### Fragmento
⟨

› Por Eva Giberti*
Matar a los niños y a las niñas garantiza un estilo de poder de los adultos. Transparenta su eficacia y deja al descubierto el placer que golpear significa cuando la víctima no puede defenderse.
Matar niños y niñas constituye un antiguo ejercicio que no debe sorprendernos –aunque nos indigne–, como si fuésemos ajenos a las evidencias cotidianas que, en nuestro país y en el mundo, deja al descubierto ese oficio de matar inocentes, o de prostituirlos –que es otra forma de matarlos– o esclavizarlos –que es otra forma de matarlos– o abusarlos, incestuarlos, abandonarlos o reventarlos a palos.
Al lado de quienes pelean diariamente por los derechos de los chicos, los defienden y comprometen su vida y su profesión en ello, tenemos un universo de maltratadores y homicidas potenciales esperando que una criatura quede a su merced. Más vale que lo entendamos de una buena vez y terminemos con la visión idílica del “amor por los niños” que parecería estar a disposición de la comunidad toda.

⟩

### Consignas
**1)** Según el fragmento, ¿qué garantiza matar a los niños y a las niñas?
**2)** Enumera todas las acciones que el fragmento menciona a partir de las palabras "ese oficio de matar inocentes".
**3)** Copia del fragmento todo lo que va desde "Matar niños y" hasta "la comunidad toda.".
Los datos que siguen no guardan relación con el fragmento.

### Extracto de origen

⟨

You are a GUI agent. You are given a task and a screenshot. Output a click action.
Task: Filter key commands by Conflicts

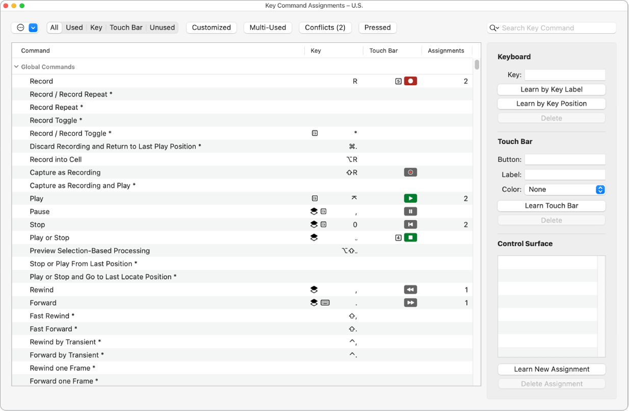(325, 27)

⟩

### Respuestas por consigna
**1)** Un estilo de poder de los adultos.

**2)** Matar, prostituir, esclavizar, abusar, incestuar, abandonar y reventar a palos.

**3)**
Matar niños y niñas constituye un antiguo ejercicio que no debe sorprendernos –aunque nos indigne–, como si fuésemos ajenos a las evidencias cotidianas que, en nuestro país y en el mundo, deja al descubierto ese oficio de matar inocentes, o de prostituirlos –que es otra forma de matarlos– o esclavizarlos –que es otra forma de matarlos– o abusarlos, incestuarlos, abandonarlos o reventarlos a palos.
Al lado de quienes pelean diariamente por los derechos de los chicos, los defienden y comprometen su vida y su profesión en ello, tenemos un universo de maltratadores y homicidas potenciales esperando que una criatura quede a su merced. Más vale que lo entendamos de una buena vez y terminemos con la visión idílica del “amor por los niños” que parecería estar a disposición de la comunidad toda.